Dari sisi pemerintah sebagai regulator, harus diketahui dulu bahwa setiap usaha/bisnis dengan bidang usaha tertentu harus ada mekanisme kontrol dari regulator, termasuk penggunaan instrumen kontrol. Izin-izin usaha (sekaligus registrasi) untuk bidang-bidang tertentu yang diberikan oleh regulator kepada pelaku usaha/bisnis adalah instrumen kontrol yang paling dasar (atau paling universal) untuk digunakan. Di samping itu, tidak kalah pentingnya juga adalah penggunaan oleh regulator atas instrumen laporan dan pemberitahuan. Area mekanisme kontrol pada dasarnya diadministrasikan berdasarkan sistem dan struktur administrasi per bidang usaha. Tiap area mekanisme kontrol dapat saling dihubungkan atau terhubungkan satu sama lain.
Aspek-aspek hukum:
Berangkat dari pertimbangan atas kedua sisi di atas dan fakta-fakta yang terurai dalam pertanyaan anda, pada dasarnya, harus dilihat apakah kegiatan ekspor di atas telah sesuai dengan maksud dan tujuan yang diatur dalam JVA dan atau Anggaran Dasar dan kewenangan yang diberikan berdasarkan izin-izin usaha yang diperoleh. Bila ya, apakah kegiatan tersebut memerlukan persetujuan (atau 'kontrol') dari organ PT A lain, misalnya Komisaris dan atau RUPS, sesuai dengan ketentuan JVA dan atau Anggaran Dasar? Bila jawabannya adalah ya, dan dalam hal Direksi sebagai pengurus dan Komisaris sebagai pengawas telah memenuhi syarat dan ketentuan yang ada tersebut, maka dapat dikatakan tidak alasan 'tidak adanya pengetahuan' dari pihak Indonesia, dan Direksi sebagai pengurus dapat berdalil telah melaksanakan tugasnya sesuai dengan kepentingan PT A. Sejalan dengan hal itu, apakah kegiatan tersebut diketahui oleh wakil-wakil pihak Indonesia yang duduk pada tingkat Direksi dan Komisaris. Bila tidak, harus diketahui alasan dia tidak 'tahu'. Atau malah mungkin tidak ada wakil-wakil pihak Indonesia sama sekali pada tingkat Direksi atau Komisaris?!

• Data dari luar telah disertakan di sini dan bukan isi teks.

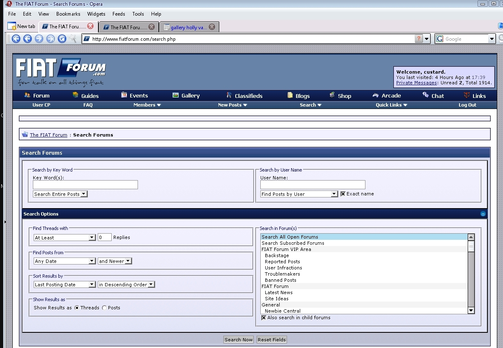Viewport: 503px width, 348px height.
Task: Click the forum list scrollbar down arrow
Action: (471, 311)
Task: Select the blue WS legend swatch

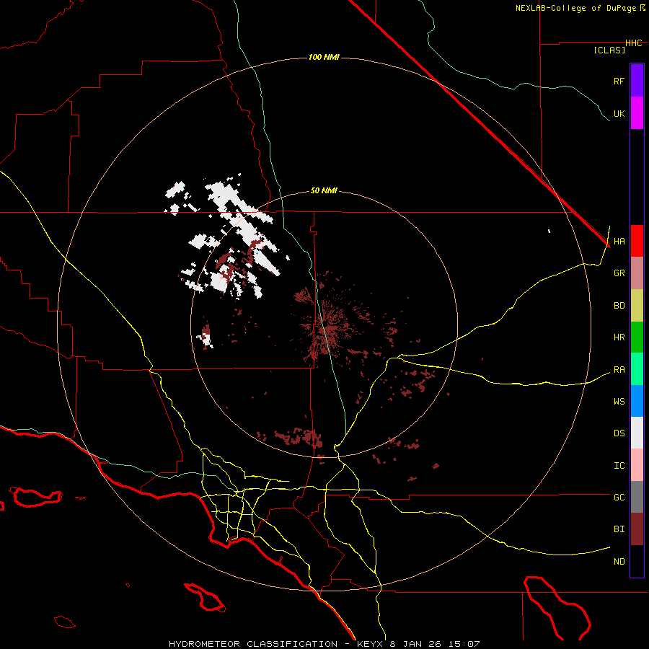Action: click(x=637, y=401)
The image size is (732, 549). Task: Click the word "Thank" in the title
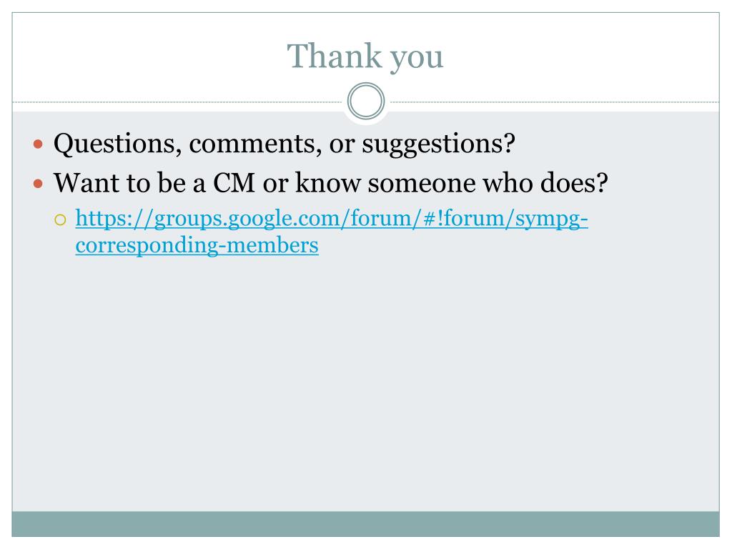click(335, 56)
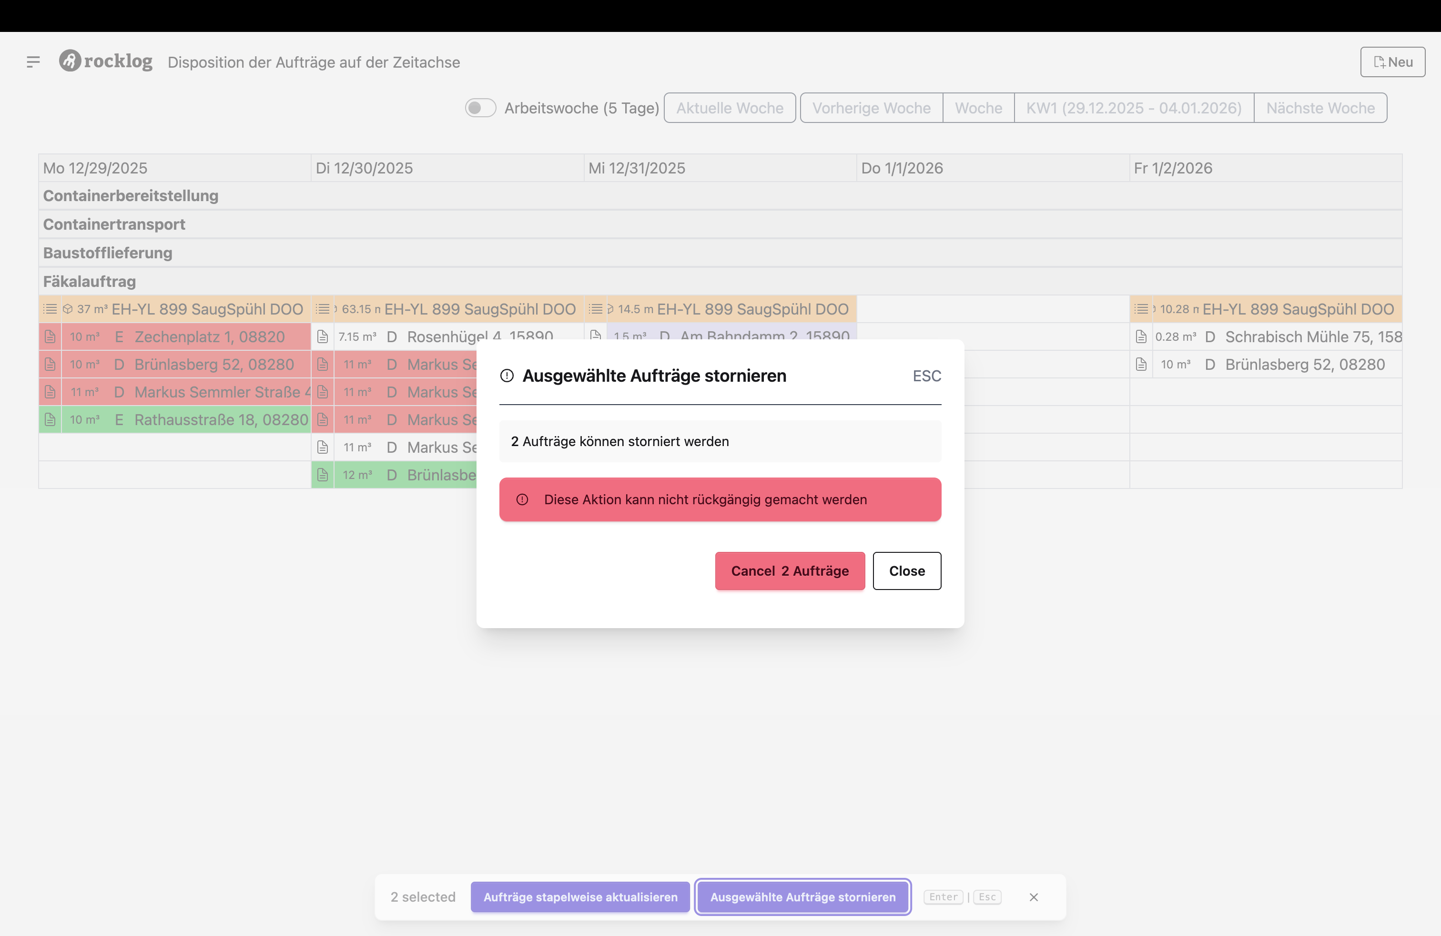Expand the Containertransport group row
This screenshot has width=1441, height=936.
114,224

Anggap saja kegiatan ekspor itu merupakan pelanggaran. Maka paling tidak ada 2 (dua) kemungkinan macam pelanggaran, yaitu: (i) suatu pelanggaran terhadap JVA dan atau Anggaran Dasar PT A; dan (ii) suatu pelanggaran terhadap kewenangan yang termaktub dalam izin-izin usaha (termasuk izin ekspor) berdasarkan peraturan yang ada.
Jadi, dalam kasus anda tidak hanya permasalahan pidana saja melainkan dapat juga merupakan permasalahan perdata (artinya, pelanggaran terhadap ketentuan JVA dan atau Anggaran Dasar serta ketentuan Undang-Undang No.1 Tahun 1995 tentang Perseroan Terbatas). Tentunya hal itu dilihat dari sudut kepentingan pihak Indonesia sebagai pemegang saham PT.A.